**Description of the task:** In the rows below, swap "coordinates" for "position" and reproduce every line with nothing else altered.

**Data for this exercise:**
↓↓↓

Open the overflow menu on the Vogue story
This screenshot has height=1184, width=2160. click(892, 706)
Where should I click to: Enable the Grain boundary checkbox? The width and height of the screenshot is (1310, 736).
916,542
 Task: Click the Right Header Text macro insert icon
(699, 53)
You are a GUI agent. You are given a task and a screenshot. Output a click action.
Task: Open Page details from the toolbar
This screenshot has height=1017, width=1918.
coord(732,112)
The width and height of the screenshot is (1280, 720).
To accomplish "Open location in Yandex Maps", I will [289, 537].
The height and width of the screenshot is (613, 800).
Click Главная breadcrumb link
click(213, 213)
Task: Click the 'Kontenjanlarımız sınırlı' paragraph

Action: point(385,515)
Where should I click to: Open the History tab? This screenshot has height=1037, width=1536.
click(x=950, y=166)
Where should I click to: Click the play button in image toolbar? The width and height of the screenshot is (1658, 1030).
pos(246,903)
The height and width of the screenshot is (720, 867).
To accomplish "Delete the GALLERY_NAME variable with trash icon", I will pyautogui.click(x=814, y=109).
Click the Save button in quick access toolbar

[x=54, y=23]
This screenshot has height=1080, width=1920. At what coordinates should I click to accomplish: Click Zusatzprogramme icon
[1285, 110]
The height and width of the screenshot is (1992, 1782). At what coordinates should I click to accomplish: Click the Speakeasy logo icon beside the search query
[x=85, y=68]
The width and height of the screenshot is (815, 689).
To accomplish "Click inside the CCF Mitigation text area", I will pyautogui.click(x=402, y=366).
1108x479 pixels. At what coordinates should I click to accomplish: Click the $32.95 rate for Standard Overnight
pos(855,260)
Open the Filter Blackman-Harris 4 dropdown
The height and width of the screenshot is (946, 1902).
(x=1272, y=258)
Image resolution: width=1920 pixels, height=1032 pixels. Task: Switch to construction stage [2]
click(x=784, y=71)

↑↑↑

**Task output:**
Open the overflow menu on the Vogue story
This screenshot has height=1184, width=2160. click(892, 706)
Where should I click to: Enable the Grain boundary checkbox? The width and height of the screenshot is (1310, 736).
916,542
 Task: Click the Right Header Text macro insert icon
(699, 53)
You are a GUI agent. You are given a task and a screenshot. Output a click action.
Task: Open Page details from the toolbar
This screenshot has height=1017, width=1918.
coord(732,112)
The width and height of the screenshot is (1280, 720).
To accomplish "Open location in Yandex Maps", I will [289, 537].
The height and width of the screenshot is (613, 800).
Click Главная breadcrumb link
click(213, 213)
Task: Click the 'Kontenjanlarımız sınırlı' paragraph

Action: point(385,515)
Where should I click to: Open the History tab? This screenshot has height=1037, width=1536.
click(x=950, y=166)
Where should I click to: Click the play button in image toolbar? The width and height of the screenshot is (1658, 1030).
pos(246,903)
The height and width of the screenshot is (720, 867).
To accomplish "Delete the GALLERY_NAME variable with trash icon", I will pyautogui.click(x=814, y=109).
Click the Save button in quick access toolbar

[x=54, y=23]
This screenshot has height=1080, width=1920. At what position should I click to accomplish: Click Zusatzprogramme icon
[1285, 110]
The height and width of the screenshot is (1992, 1782). At what position should I click to accomplish: Click the Speakeasy logo icon beside the search query
[x=85, y=68]
The width and height of the screenshot is (815, 689).
To accomplish "Click inside the CCF Mitigation text area", I will pyautogui.click(x=402, y=366).
1108x479 pixels. At what position should I click to accomplish: Click the $32.95 rate for Standard Overnight
pos(855,260)
Open the Filter Blackman-Harris 4 dropdown
The height and width of the screenshot is (946, 1902).
(x=1272, y=258)
Image resolution: width=1920 pixels, height=1032 pixels. Task: Switch to construction stage [2]
click(x=784, y=71)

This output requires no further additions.